Sayers resigns, will be registered as sex offender
By Michael Turton
Joseph Sayers, the Haldane High School teacher charged with attempted dissemination of indecent materials to a minor last April, has resigned his teaching position and will soon be sentenced after having pled guilty.
In an email to Philipstown.info, Tracy Everson, deputy communications director with the Westchester County District Attorney’s Office, said Sayers will be sentenced to time-served and “shock probation” on June 11. Shock probation “usually includes weekends in jail or a short period of jail time,” she said. Sayers will be on probation for five years with sex offender conditions and will be required to register as a sex offender after a hearing is held to determine at what level.

New York state classifies sex offenders in three categories, Level 3 being the most serious. Level 1 offenders are required to register for a minimum of 20 years while Level 2 and Level 3 offenders are registered for life. Sayers’ resignation from Haldane was part of a plea agreement he agreed to in court on March 19, when he pled guilty to Attempted Dissemination of Indecent Material to a Minor, a class “E” felony.
Superintendent of Schools Mark Villanti said that Sayers tendered his resignation last week. School Board trustees accepted the resignation on April 25. As required by New York state education law, he had been on paid leave since the time of his arrest, pending the outcome of the charges against him.

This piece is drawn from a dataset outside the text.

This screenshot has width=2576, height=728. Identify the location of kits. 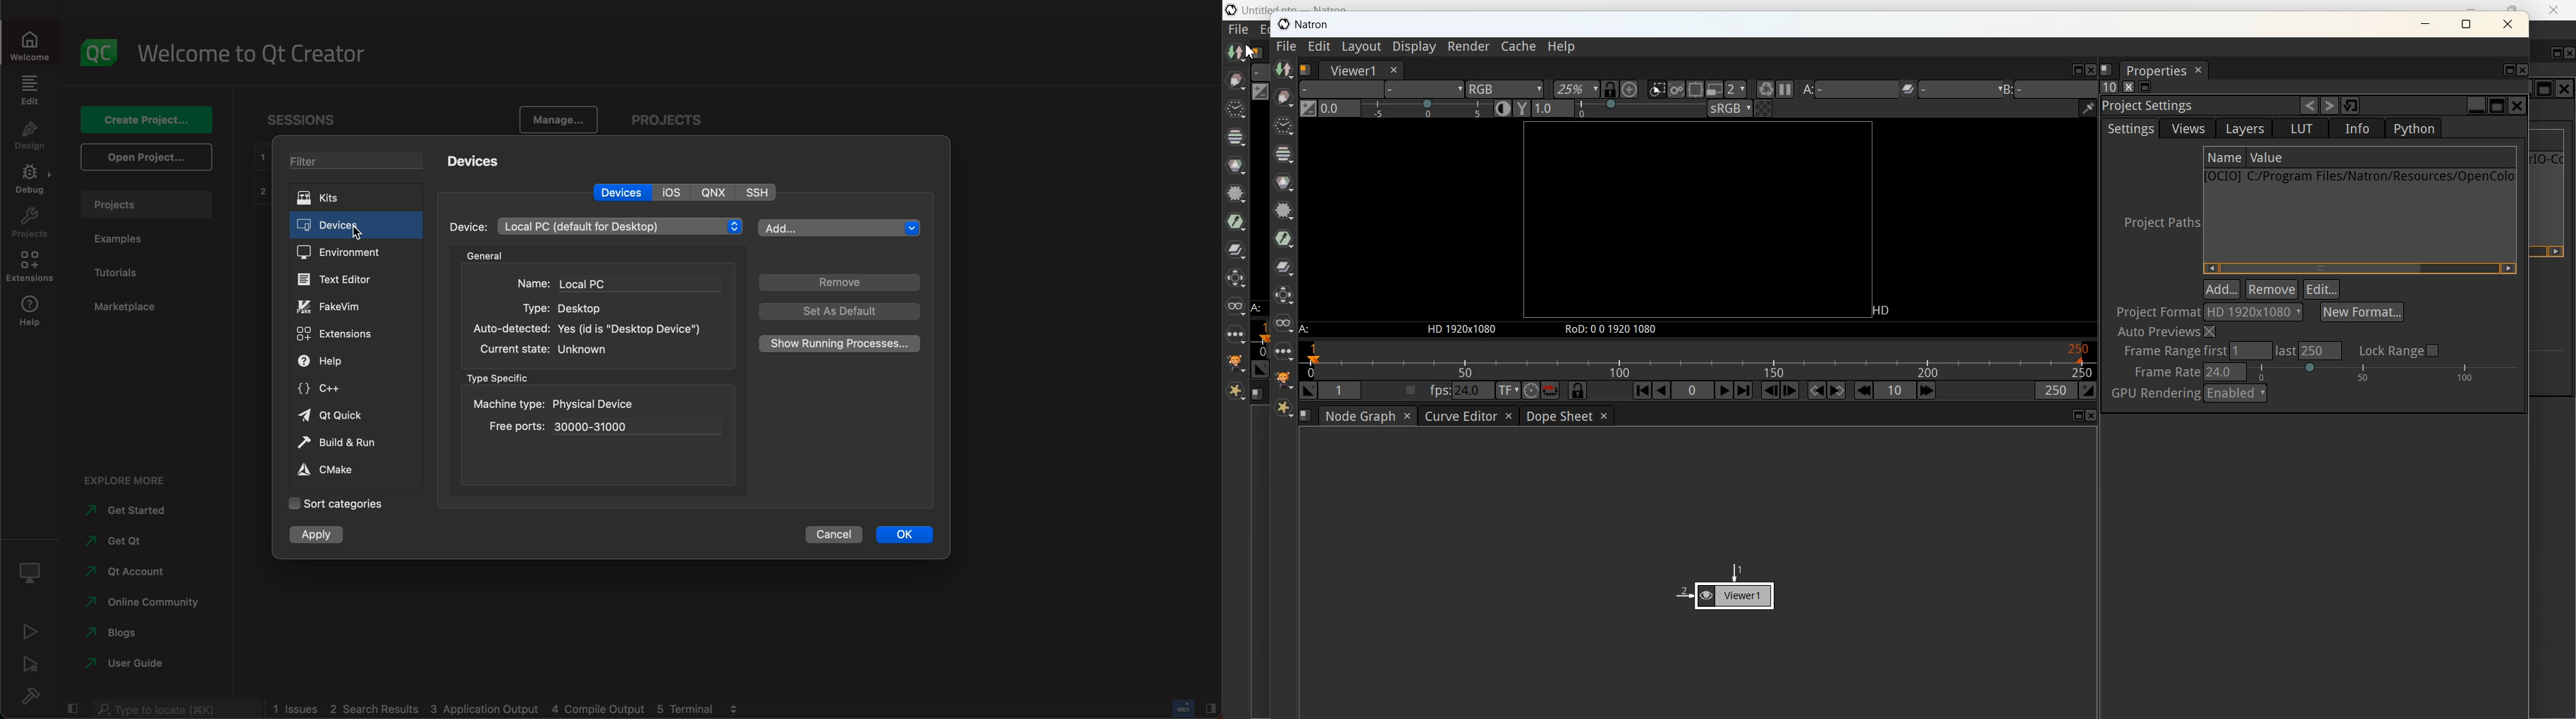
(360, 196).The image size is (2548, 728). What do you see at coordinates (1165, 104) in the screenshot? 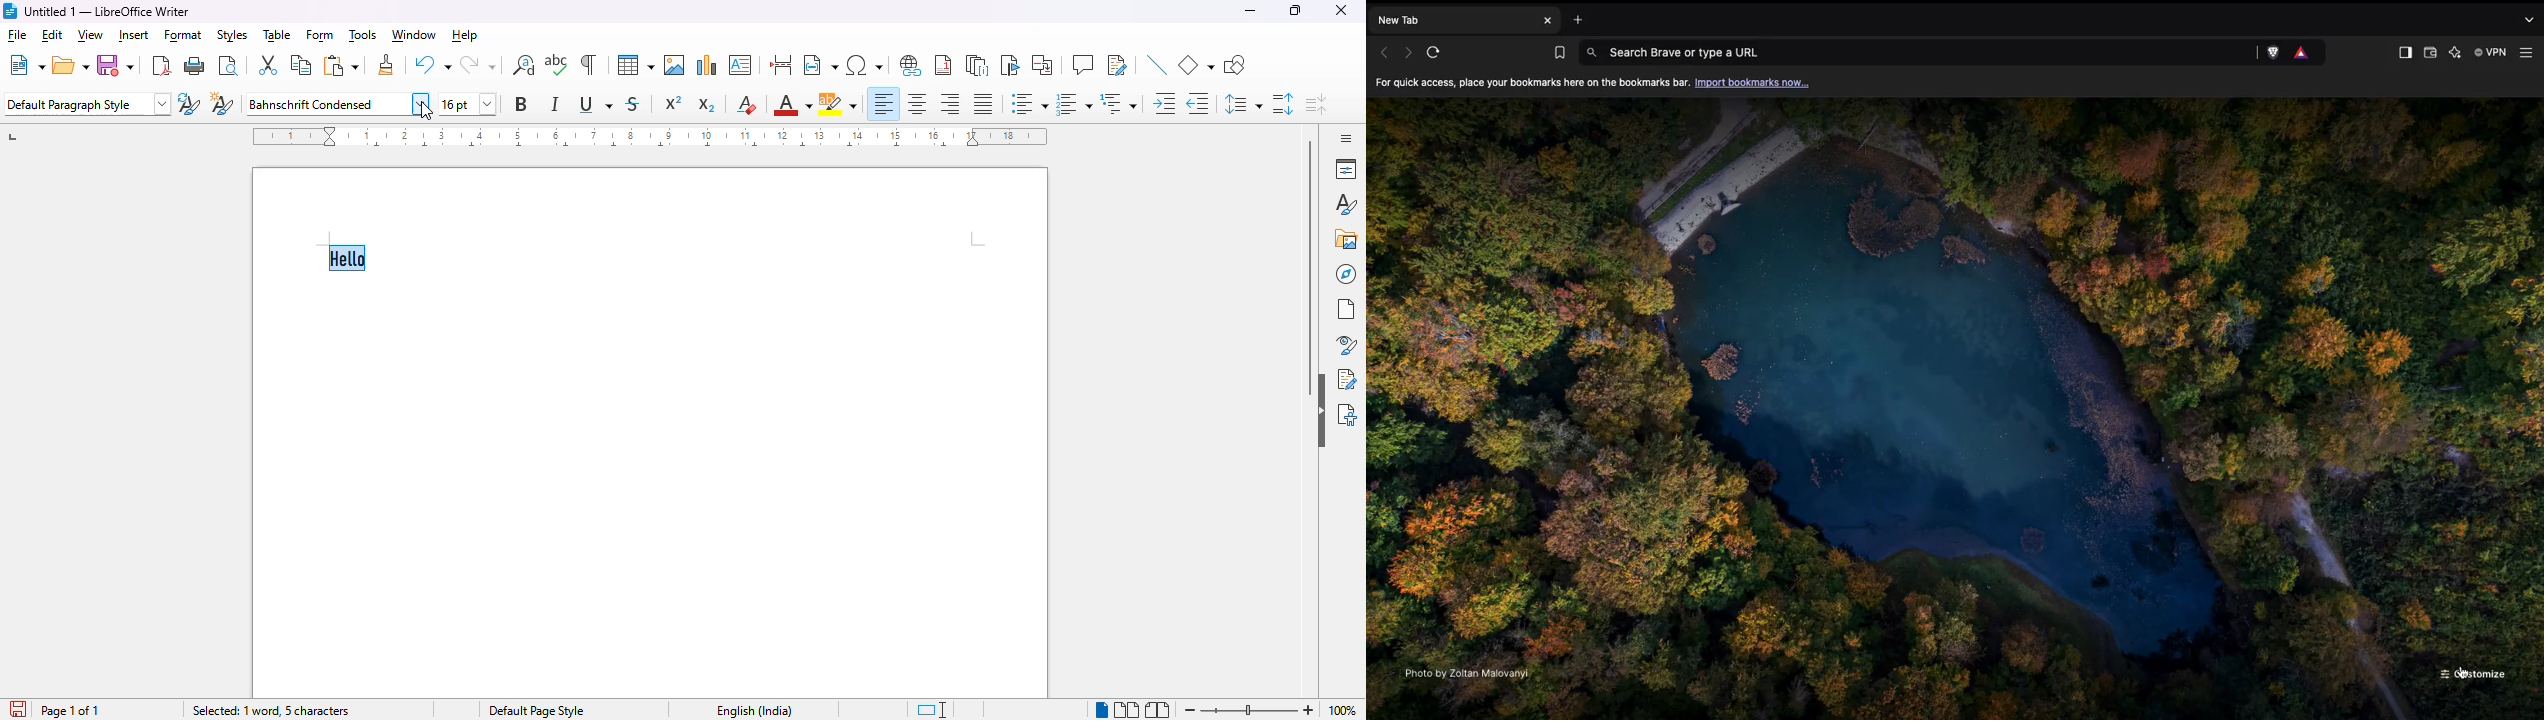
I see `increase indent` at bounding box center [1165, 104].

A press release issued by Westchester County District Attorney Janet DiFiore on April 3, 2012, stated that Sayers engaged in a series of conversations with an undercover investigator who assumed the role of a 15-year-old girl in an Internet chat room. The online conversations took place between March 5 and April 3, 2012. The release also said the undercover investigator clearly identified herself as a 15-year-old and that Sayers “discussed specific sexual acts, in which he would like to engage.”
Sayers taught grades 10-12, including Advanced Placement (AP) United States History, AP Government and Politics, Participation in Government and Economics. Immediately after the arrest, veteran teacher Dennis Cairl came out of retirement to take over Sayers’ classes. Melissa Seideman now teaches those courses and has been hired as a full-time probationary teacher.
“She has excelled with us and uses technology extensively in her classroom,” Villanti said of Seideman, who graduated magna cum laude from IthacaCollege with a bachelor’s degree in social studies education. She also holds a master’s degree in education from the University of New England.